Reflexión sobre la cultura. En su presentación ante las organización es sociales y política el Pontífice reflexionó sobre la cultura, rememorando la presentación del ballet “Francesco”, concretada antes de que comenzara la ronda de preguntas y respuestas.

“Hoy, por ejemplo, en una parte del ballet, se tocó música de una cultura ilustrada y bueno, pero hay otra cultura que tiene el mismo valor, que es la cultura de los pueblos originarios, de las diversas etnias, una cultura que me atrevería a llamarla en el buen sentido de la palabra la cultura popular”, señaló.

Hizo énfasis en la importancia de trabajar por la cultura “en el propio sentido de la palabra, no solo haber estudiado, de presenciar un concierto, leer un buen libro. Hablaban del tejido del ñadutí y eso es cultura nativa, por poner un ejemplo”.

Omitiendo la última consulta, mencionó que quedaban cosas que quería decir antes de marcharse. “Como hay políticos presentes, está el presidente de la República, le digo fraternalmente: Alguien me dijo fulano de tal está secuestrado por el ejército, haga algo. Yo no digo si es verdad o no, si es justo, no es justo, pero uno de los métodos que tenían las ideologías dictatoriales del siglo pasado era apartar a la gente, o con el exilio, o prisión en el caso de los campos de exterminio, nazis o estalinistas”, expuso.

“Para que haya una verdadera cultura en el pueblo, de una política común: rápidos juicios claros, juicios nítidos y no sirve otro tipo de estratagema, una justicia clara eso nos va ayudar a todos”, agregó.

“Después esta otra cosa que con honestidad quiero decir un método que no da libertad a las personas para sumir responsablemente su tarea de construcción de la sociedad, y es el chantaje y eso es siempre corrupción, que es la polilla, es la gangrena del pueblo”, enfatizó.
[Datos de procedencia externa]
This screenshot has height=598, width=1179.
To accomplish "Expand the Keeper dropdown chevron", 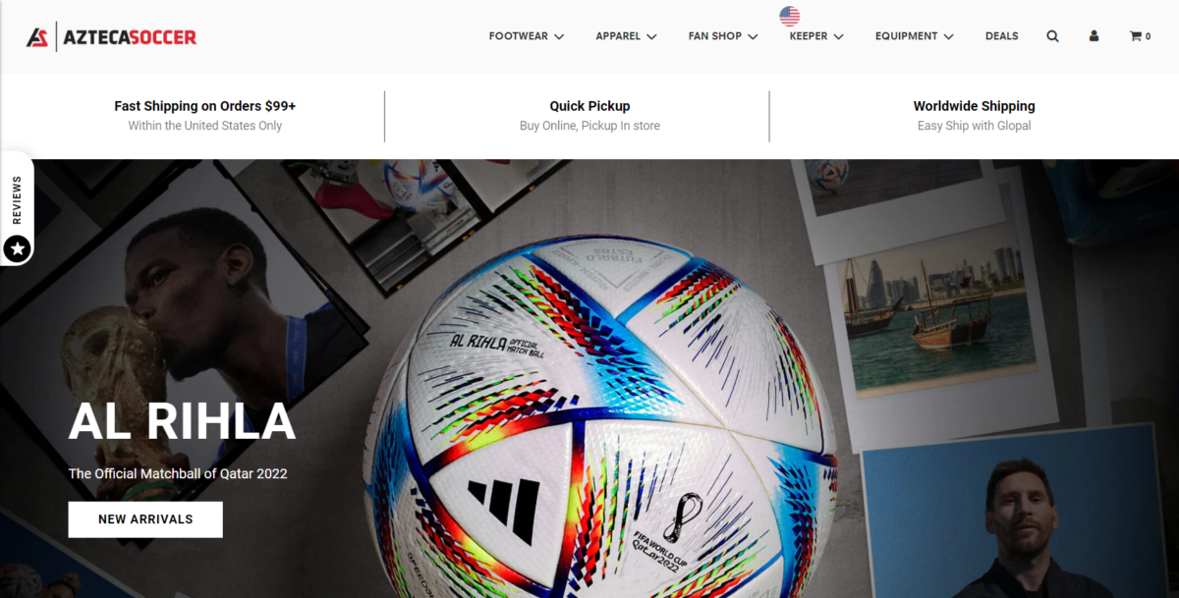I will tap(838, 36).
Finalmente reiteró su alegría por “ver la cantidad y variedad de asociaciones comprometidas por un Paraguay más próspero, pero si no dialogan no sirve para nada. Si chantajean no sirve para nada. No le tengan miedo al conflicto, háblenlo, busquen el camino, amen a su patria, a sus conciudadanos y por sobretodo, amen a sus pobres. Serán ejemplo en el mundo de que otro modelo productivo es posible”.

También llamó especialmente a los jóvenes “a jugársela por algo, a jugársela por alguien. No tengan miedo de dejar todo en la cancha. No tengan miedo de entregar lo mejor de sí”, y usando una metáfora propia del mundo del fútbol, agregó: “Jueguen limpio. No coimeen (sobornen) al referí”.

“Y pido a la virgen de Caacupé, nuestra madre, que los cuiden y protejan. Que Dios los bendiga y recen por mí”, finalizó.

Sugestiva invitación. Un reconocido activista gay en Paraguay estuvo entre los invitados al encuentro.

Simón Cazal, director ejecutivo de la organización SomosGay, fue invitado por la conferencia episcopal paraguaya y está legalmente casado con un argentino, Sergio López, aunque su unión no es reconocida en Paraguay.

López dijo a The Associated Press que la invitación a Cazal es un importante gesto de la iglesia. “El hecho de que la Iglesia Católica haya invitado a un representante de una organización de diversidad sexual es histórico para el Paraguay’’, dijo.

El Papa se opone al matrimonio gay, en línea con las enseñanzas de la Iglesia, que sólo reconoce el que es entre un hombre y una mujer.

Como arzobispo de Buenos Aires, intentó sin éxito evitar que Argentina se convirtiera en el primer país de América latina en legalizar el matrimonio gay. Pero como Papa también ha mostrado gran apertura con los homosexuales y considera que la Iglesia debe asistir todas las personas sin juzgar.